Pixel coordinate grounding data:
──────────

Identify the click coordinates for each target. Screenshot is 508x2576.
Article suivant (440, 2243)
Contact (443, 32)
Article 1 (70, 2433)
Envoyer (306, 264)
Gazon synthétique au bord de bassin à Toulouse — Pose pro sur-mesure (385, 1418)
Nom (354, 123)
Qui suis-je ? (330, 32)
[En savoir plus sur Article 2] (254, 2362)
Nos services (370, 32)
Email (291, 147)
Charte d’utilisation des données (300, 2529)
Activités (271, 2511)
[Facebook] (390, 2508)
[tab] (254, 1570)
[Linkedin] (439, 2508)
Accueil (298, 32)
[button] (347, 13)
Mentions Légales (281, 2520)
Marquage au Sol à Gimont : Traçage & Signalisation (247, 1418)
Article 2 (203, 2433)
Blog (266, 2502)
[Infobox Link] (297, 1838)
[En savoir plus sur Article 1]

──────────

Task to carry out: Across these entries, count each line where the string "savoir" shows up. Give only the count.

Task answer: 2